Facial emotion recognition (FER) is part of the wider technology referred to as “affective computing” [1], a field of research on the interaction between humans and computers based on artificial intelligence technologies. Recently, emotion recognition through facial emotions has been proven to be an important aid and effective tool in fields of medicine [2,3], health care surveillance systems [4], smart living [5], traffic safety [6], and can be leveraged in many more applications.

Facial expressions are associated with possible facial muscle postures and match their combinations with emotions. Most research has relied on the Facial Action Coding System [7], in which specific action units analyze facial expressions.

Image feature extraction is a crucial step in the image classification process. The information content of these features can determine classification accuracy. Feature extraction can be achieved using either handcrafted or CNN-based methods. The former specifies the transformation applied to the image, and the information extracted is defined and known (e.g., texture analysis, edge and corners description). Handcrafted methods have been the de facto tool for extracting image features until recently, while the use of deep learning techniques has significantly increased in the last decade. The usage of CNNs for feature extraction poses questions (a) the layer from which the features are extracted and (b) the need to train the CNN from scratch (which is resource-consuming and presupposes a large training set) or the possibility of using already trained CNNs employing transfer learning.

The aspects of FER feature extraction formulate the research framework of this paper. The research strategy includes (a) the selection of feature extraction methods, (b) the identification of FER databases and selection of a representative subset, and (c) the evaluation of the methods per database category investigating adaptation and customization possibilities.
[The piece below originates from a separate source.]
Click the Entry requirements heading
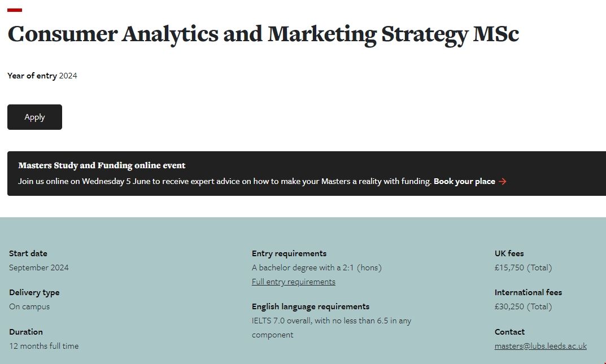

Specifically, we evaluate the two types of feature extraction methods and evaluate the aptness of the extracted features in terms of classification accuracy achieved. The methods used include two handcrafted (local binary patterns—LBP and histogram of orient gradients—HOG) and five CNN-based, specifically, three networks of the Residual Networks (ResNet) family (ResNet18, ResNet50, and ResNet101), and two CNNs of different architectures (Inception_v3 and EfficientNet-B0). The handcrafted methods are investigated in terms of (a) the feature size they extract depending on their internal parameters and (b) the classification accuracy they achieve. CNNs are employed for (a) the extraction of features from different levels of their depth, (b) the extraction of features after transfer learning, and (c) their classification accuracy. Both methods are evaluated for their robustness to Gaussian and salt and pepper noise. Our goal has been to compare the performance of each feature extraction method for FER applications in terms of classification accuracy and computational time so that the appropriate choice of method can be made depending on the requirements and resources. While a comparison between the two different types of methods has been performed in other fields of image processing, we focus specifically on FER, and to our knowledge, we perform the first systematic research on the extraction of parameters from various depths of pre-trained networks for FER applications.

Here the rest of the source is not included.